1.6k views Asked by At

I am attempting to use the C++ StreamWriter class provided by Apache Arrow.

The only example of using StreamWriter uses the low-level Parquet API i.e.

parquet::schema::NodeVector fields;

fields.push_back(parquet::schema::PrimitiveNode::Make(
  "string_field", parquet::Repetition::OPTIONAL, parquet::Type::BYTE_ARRAY,
  parquet::ConvertedType::UTF8));

fields.push_back(parquet::schema::PrimitiveNode::Make(
   "char_field", parquet::Repetition::REQUIRED, parquet::Type::FIXED_LEN_BYTE_ARRAY,
   parquet::ConvertedType::NONE, 1));

auto node = std::static_pointer_cast<parquet::schema::GroupNode>(
   parquet::schema::GroupNode::Make("schema", parquet::Repetition::REQUIRED, fields));

The end result is a std::shared_ptr<parquet::schema::GroupNode> that can then be passed into StreamWriter.

Is it possible to construct and use "high-level" Arrow schemas with StreamWriter? They are supported when using the WriteTable function (non-streaming) but I've found no examples of its use with the streaming API.

I, of course, can resort to using the low-level API but it is extremely verbose when creating large and complicated schema and I would prefer (but not need) to use the high-level Arrow schema mechanisms.

For example,

std::shared_ptr<arrow::io::FileOutputStream> outfile_;
PARQUET_ASSIGN_OR_THROW(outfile_, arrow::io::FileOutputStream::Open("test.parquet"));

// construct an arrow schema
auto schema = arrow::schema({arrow::field("field1", arrow::int64()),
                                   arrow::field("field2", arrow::float64()),
                                   arrow::field("field3", arrow::float64())});

// build the writer properties
parquet::WriterProperties::Builder builder;
auto properties = builder.build()

// my current best attempt at converting the Arrow schema to a Parquet schema
std::shared_ptr<parquet::SchemaDescriptor> parquet_schema;
parquet::arrow::ToParquetSchema(schema.get(), *properties, &parquet_schema); // parquet_schema is now populated

// and now I try and build the writer - this fails
auto writer = parquet::ParquetFileWriter::Open(outfile_, parquet_schema->group_node(), properties);

The last line fails because parquet_schema->group_node() (which is the only way I'm aware of to get access to the GroupNode for the schema) returns a const GroupNode* whereas ParquetFileWriter::Open) needs a std::shared_ptr<GroupNode>.

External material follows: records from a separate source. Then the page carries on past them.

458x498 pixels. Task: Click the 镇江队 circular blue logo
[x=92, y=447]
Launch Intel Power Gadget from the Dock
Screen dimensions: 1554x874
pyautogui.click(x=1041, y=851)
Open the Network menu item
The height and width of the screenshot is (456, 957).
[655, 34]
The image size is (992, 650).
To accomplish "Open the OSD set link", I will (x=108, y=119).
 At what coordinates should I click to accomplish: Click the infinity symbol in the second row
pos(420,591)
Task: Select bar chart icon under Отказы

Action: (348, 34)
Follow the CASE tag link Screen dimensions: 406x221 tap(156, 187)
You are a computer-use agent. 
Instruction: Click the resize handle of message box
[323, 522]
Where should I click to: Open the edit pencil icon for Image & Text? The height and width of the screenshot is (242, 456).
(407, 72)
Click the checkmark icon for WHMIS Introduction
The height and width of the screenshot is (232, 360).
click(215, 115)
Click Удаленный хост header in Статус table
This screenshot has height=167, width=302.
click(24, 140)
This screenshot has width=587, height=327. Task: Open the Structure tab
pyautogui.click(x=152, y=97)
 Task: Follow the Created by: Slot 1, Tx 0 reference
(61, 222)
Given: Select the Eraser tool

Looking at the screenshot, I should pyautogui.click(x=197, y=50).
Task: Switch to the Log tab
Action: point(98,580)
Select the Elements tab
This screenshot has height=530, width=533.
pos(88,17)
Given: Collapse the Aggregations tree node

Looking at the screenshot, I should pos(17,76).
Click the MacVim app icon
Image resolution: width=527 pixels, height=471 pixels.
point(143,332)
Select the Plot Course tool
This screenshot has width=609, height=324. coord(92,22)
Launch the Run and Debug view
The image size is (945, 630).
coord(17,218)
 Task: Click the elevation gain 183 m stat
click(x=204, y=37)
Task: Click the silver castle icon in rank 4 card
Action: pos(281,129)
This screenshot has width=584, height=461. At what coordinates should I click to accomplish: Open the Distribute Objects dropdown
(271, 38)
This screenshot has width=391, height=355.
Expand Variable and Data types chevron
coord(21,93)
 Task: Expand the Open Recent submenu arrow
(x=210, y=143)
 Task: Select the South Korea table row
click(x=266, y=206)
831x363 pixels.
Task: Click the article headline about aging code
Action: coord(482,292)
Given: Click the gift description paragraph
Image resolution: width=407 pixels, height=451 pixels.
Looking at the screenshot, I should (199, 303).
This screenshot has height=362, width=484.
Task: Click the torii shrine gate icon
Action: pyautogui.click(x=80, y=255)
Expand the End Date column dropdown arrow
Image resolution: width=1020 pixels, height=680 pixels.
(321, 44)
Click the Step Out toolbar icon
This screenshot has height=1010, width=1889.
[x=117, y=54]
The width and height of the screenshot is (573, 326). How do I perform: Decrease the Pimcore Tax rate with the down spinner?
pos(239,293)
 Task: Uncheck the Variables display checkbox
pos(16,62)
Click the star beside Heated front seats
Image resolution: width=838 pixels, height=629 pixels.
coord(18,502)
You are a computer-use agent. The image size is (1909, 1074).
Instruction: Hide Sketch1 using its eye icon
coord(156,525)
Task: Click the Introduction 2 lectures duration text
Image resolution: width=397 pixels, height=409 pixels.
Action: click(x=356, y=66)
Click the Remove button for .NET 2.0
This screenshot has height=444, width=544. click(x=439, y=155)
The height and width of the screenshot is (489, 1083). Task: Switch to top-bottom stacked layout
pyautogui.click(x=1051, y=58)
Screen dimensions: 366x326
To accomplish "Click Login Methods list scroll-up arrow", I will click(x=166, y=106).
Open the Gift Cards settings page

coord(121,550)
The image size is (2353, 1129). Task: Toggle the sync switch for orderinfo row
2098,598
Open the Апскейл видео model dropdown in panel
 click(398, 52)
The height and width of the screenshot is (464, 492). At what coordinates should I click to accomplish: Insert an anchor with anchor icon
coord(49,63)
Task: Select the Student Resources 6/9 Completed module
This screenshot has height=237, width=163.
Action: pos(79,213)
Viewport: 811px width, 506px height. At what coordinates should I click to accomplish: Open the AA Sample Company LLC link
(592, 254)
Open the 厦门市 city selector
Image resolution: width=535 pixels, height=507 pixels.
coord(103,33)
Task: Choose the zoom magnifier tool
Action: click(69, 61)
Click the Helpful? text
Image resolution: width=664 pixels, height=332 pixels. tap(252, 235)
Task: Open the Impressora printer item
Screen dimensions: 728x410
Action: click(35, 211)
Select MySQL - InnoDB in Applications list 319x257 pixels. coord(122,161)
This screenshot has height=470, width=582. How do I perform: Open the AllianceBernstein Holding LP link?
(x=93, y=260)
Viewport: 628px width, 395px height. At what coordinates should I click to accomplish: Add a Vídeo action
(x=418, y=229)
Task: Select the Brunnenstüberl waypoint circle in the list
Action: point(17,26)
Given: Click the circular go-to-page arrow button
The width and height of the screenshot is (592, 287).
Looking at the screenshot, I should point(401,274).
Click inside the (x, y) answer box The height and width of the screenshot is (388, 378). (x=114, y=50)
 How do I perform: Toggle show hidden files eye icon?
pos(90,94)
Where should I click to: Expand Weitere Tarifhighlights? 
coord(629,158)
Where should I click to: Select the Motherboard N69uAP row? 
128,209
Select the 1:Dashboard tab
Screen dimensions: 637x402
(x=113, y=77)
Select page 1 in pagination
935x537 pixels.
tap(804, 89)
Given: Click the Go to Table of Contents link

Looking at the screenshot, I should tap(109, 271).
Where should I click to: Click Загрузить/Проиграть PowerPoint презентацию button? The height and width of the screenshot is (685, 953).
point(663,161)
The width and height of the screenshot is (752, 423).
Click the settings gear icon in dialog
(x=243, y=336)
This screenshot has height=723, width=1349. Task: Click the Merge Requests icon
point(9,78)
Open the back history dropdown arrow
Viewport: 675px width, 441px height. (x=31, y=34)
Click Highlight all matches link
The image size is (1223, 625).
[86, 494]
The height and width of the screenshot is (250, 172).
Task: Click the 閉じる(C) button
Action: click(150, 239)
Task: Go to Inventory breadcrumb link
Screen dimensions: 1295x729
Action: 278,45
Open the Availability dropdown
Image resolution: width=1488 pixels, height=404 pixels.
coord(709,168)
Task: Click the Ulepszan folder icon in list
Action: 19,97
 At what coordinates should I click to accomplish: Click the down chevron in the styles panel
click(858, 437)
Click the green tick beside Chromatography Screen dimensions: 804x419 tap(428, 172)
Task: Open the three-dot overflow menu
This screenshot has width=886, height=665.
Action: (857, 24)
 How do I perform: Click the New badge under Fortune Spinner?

I'm not sure casting-away the constness of the returned group node and forcing it into the ::Open() call is an officially supported (or correct) usage of StreamWriter.

Is what I want to do possible?

1

There are 1 answers

0
lambda On

It seems that you need to use low-level api for StreamWriter.

a very tricky way:

auto writer = parquet::ParquetFileWriter::Open(outfile_, std::shared_ptr<parquet::schema::GroupNode>(const_cast<parquet::schema::GroupNode *>(parquet_schema->group_node())), properties);

you may need to converter schema manually.

source code cpp/src/parquet/arrow/schema.cc may help you.

PARQUET_EXPORT
::arrow::Status ToParquetSchema(const ::arrow::Schema* arrow_schema,
                                const WriterProperties& properties,
                                std::shared_ptr<SchemaDescriptor>* out);